[[ DATA RECORDS open ]]
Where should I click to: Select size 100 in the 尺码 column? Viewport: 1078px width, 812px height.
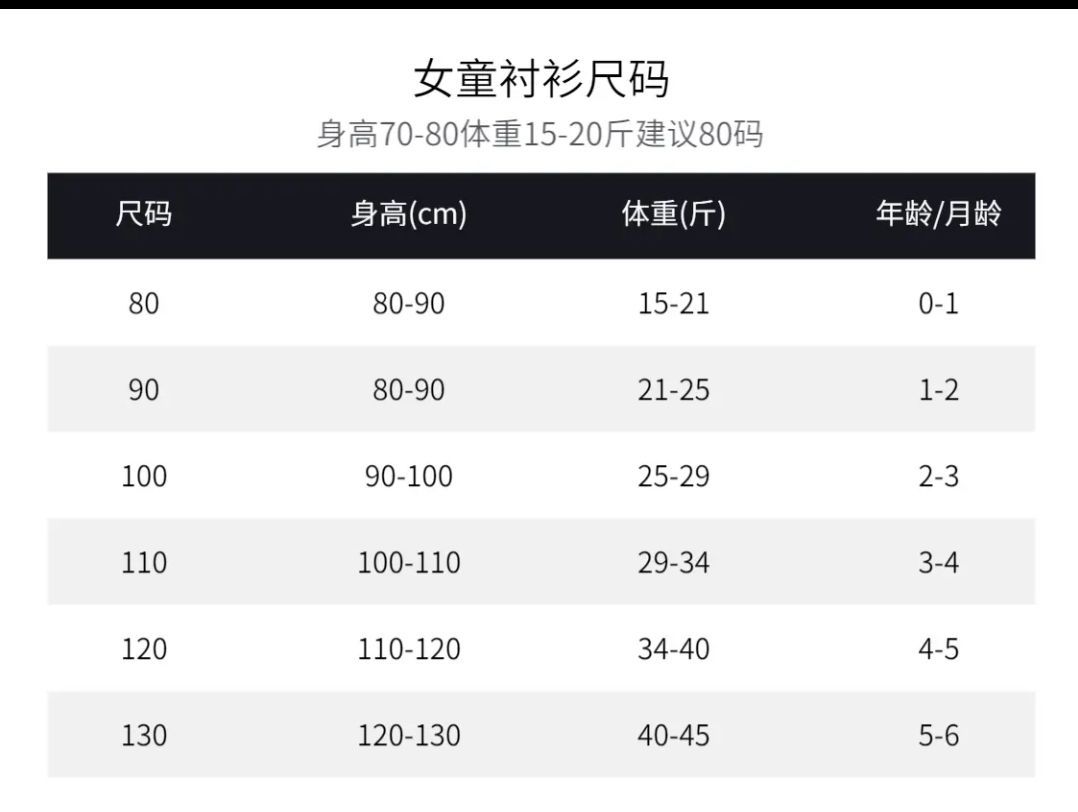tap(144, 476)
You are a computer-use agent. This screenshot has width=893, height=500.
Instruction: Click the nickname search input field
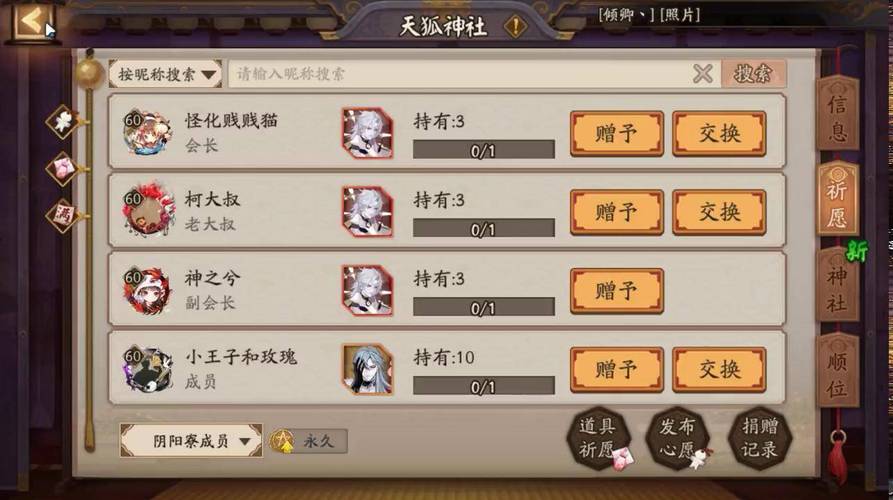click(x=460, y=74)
[[ DATA RECORDS closed ]]
[[ DATA RECORDS open ]]
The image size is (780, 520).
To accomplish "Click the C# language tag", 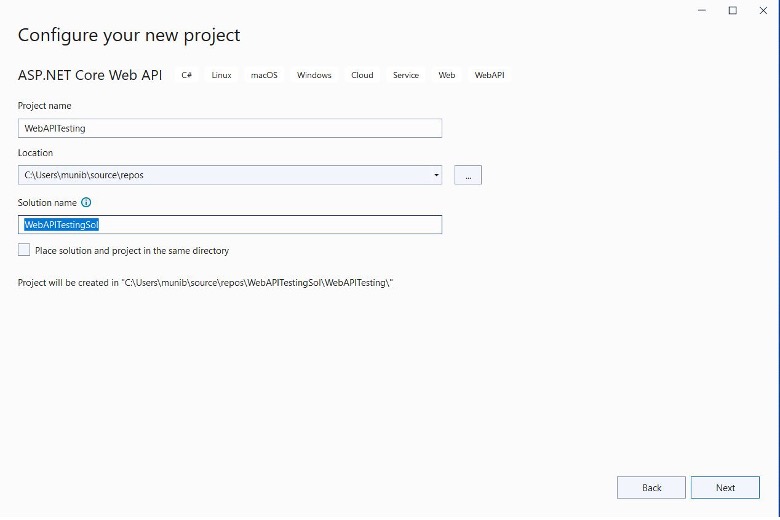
[[ DATA RECORDS closed ]]
[[ DATA RECORDS open ]]
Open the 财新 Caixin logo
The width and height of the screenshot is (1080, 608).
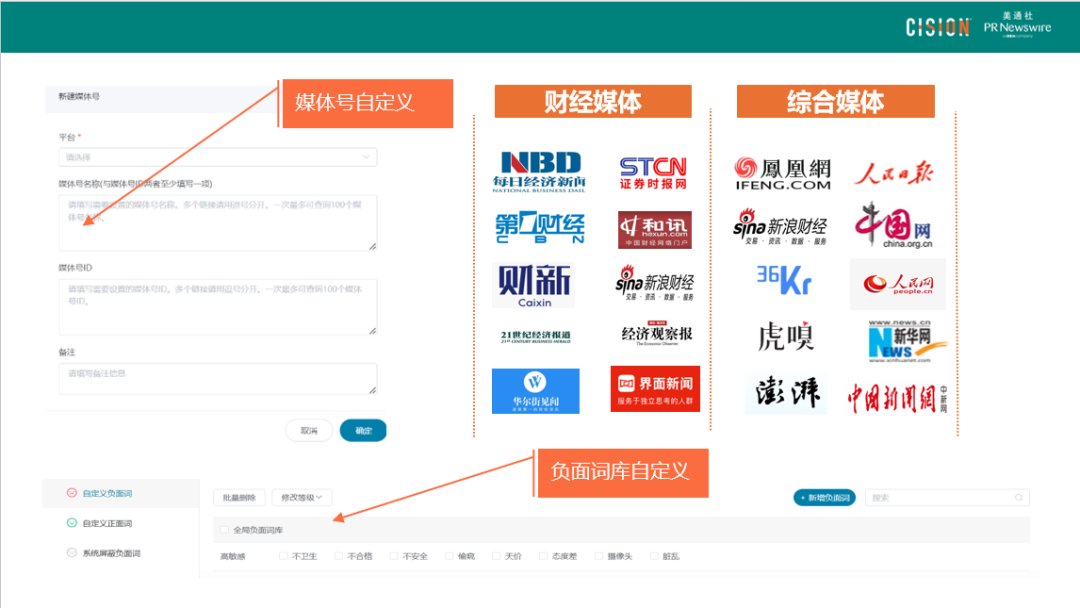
[[ DATA RECORDS closed ]]
Write out every line of the entries that holds the word "screenshot".

## EXERCISE RESPONSE
You are a computer-use agent. This screenshot has width=893, height=500.
The width and height of the screenshot is (1080, 608).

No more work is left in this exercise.